The Peralta Community College District is working to implement a new hybrid safety model that includes bringing police back on campuses. Annual Security Reports offer districtwide insight to how each campus is affected by crime.
Every year on October 1, the district is required to publish the previous three years worth of data on crime at the district, per the Jeanne Clery Act, in an Annual Security Report. The Jeanne Clery Act is a federal law that brings “transparency around campus crime policy and statistics.”
If the district does not make the October 1 deadline, they could be subject to review by the Department of Education’s financial aid office for noncompliance and could be fined over $70,000 per violation, depending on the department’s findings.
The Citizen analyzed data from Annual Security Reports between 2011 and 2024. Compared to the other three colleges at Peralta, 73.9% of all Clery crimes are committed at Laney College.
Clery breaks crimes down into five categories: criminal offenses, hate crimes, crimes specified under the Violence Against Women Act, and arrests/referral for disciplinary action.
Crimes must occur in specific areas to be counted in the report including on campus, student housing, public property “within campus bounds,” public property “immediately adjacent to the campus,” and “non-campus buildings and property owned or controlled by the organization.”
The annual report also includes policy statements regarding “crime reporting, campus facility security and access, law enforcement authority, incidence of alcohol and drug use, and the prevention of/response to sexual assault, domestic or dating violence, and stalking.”
Abdul Pridgen, the Interim Executive Director of Community Safety at Peralta, is in charge of compiling and submitting the Annual Security Report.
According to the Deputy Chancellor and Chief Operating Officer, Greg Nelson, private security collects the data from police call logs and “synthesizes all that down to what actually meets the Clery requirements.”
Then, Pridgen builds the report and goes through all the data himself, he said. “It’s a one person show.”
The final report is certified by the Chief Operating Officer.
Nelson added that once the new Executive Director of Community Safety, staff, third party security, and dispatchers are hired, the staff will help build the report.

The data
The Citizen broke down the data into three different crime categories: property crime; violent crime; and liquor, drug, and weapons violations- arrests and referrals.

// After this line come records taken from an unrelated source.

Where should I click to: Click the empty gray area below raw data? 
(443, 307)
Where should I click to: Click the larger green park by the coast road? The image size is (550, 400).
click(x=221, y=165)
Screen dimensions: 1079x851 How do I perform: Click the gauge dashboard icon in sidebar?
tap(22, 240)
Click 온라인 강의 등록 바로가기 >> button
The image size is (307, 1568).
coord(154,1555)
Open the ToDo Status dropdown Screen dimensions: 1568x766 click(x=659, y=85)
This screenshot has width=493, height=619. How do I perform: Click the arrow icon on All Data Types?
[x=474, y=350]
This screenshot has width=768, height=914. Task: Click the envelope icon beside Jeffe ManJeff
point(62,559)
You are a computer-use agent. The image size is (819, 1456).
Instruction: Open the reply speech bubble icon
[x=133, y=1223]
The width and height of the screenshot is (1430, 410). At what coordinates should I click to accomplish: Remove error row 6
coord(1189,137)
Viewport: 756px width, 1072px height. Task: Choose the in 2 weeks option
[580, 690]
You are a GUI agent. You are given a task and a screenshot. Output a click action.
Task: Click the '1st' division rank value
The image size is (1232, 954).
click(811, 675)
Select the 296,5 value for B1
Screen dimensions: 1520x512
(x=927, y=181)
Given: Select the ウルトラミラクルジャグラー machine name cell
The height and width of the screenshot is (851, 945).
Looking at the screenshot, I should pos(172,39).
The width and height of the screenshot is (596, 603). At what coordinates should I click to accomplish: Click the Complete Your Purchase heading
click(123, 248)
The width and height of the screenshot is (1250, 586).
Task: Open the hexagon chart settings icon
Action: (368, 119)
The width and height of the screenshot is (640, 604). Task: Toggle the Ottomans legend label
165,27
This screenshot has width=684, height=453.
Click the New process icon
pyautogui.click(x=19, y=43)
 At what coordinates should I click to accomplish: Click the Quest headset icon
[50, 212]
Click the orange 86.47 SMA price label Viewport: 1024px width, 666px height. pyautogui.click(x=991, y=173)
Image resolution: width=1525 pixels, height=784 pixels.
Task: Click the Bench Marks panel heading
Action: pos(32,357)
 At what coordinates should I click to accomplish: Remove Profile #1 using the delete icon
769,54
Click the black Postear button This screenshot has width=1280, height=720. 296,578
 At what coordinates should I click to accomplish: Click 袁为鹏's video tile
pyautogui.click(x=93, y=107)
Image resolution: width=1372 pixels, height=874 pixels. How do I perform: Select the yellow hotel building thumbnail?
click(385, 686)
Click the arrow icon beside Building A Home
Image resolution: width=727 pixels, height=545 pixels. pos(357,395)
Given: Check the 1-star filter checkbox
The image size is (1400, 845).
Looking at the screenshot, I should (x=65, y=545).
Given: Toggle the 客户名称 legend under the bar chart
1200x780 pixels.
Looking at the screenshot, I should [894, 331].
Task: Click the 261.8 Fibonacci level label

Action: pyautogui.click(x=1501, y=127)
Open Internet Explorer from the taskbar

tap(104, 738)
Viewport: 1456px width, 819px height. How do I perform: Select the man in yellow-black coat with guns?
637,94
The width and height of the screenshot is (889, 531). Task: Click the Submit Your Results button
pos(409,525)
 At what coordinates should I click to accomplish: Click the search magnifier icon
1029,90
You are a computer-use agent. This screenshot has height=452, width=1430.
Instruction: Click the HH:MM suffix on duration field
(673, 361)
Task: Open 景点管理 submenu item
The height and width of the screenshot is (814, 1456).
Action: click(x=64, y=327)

The data published by the district has been collected from multiple sources including the Oakland, Alameda, and Berkeley Police Departments, Alameda County Sheriff’s Office and East Bay Regional Park District Police. The district also collects crime data from its contracted private security partners.
Crime at Peralta affects each campus differently. Laney has seen the most crime out of the four colleges, with the majority being property crime.
In 2020, the Board of Trustees voted not to renew the district’s contract with the Alameda County Sheriff’s Office, following the murder of George Floyd by Minneapolis police.
Between 2020 and 2024, all four colleges saw an overall drop in violent crime compared to years prior. In 2021, there was a spike in property crimes at Laney. In 2024, Laney saw zero violent crimes for the first time in over 10 years.
“It is difficult, however, to isolate any single variable as the definitive cause of the reductions reflected in the Clery data,
What’s the deal with crime at Laney?
Pridgen told The Citizen that Laney has “unique challenges,” since it’s an “open urban campus” and anyone “can just walk in.”
Comparatively, Merritt College is in the Oakland hills and mainly accessible by car, shuttle, or a single bus line. College of Alameda is similarly situated in accessibility. Berkeley City College, though also an open urban campus, has just one entrance and exit to the building.
Laney also has the most enrolled students out of the four colleges with approximately 10,422 students as of Fall 2025. Pridgen said “the larger the number of people that you have [on campus] increases the percentages of things potentially happening.”
He pointed out that, with the last three years of Clery crime data in mind, “relatively speaking, [Laney] is a safe campus.”
“The deployment of resources is based upon the challenges we see in real time, and we make adjustments as necessary,” Pridgen said.
Pridgen said that he has responded to the “unique situation at Laney” by “expand[ing] the use of the PeraltaSafety app, providing training to people on conflict resolution and de-escalation, and changing the way we share critical information by expanding the number of people that can send out RAVE [emergency] alerts.”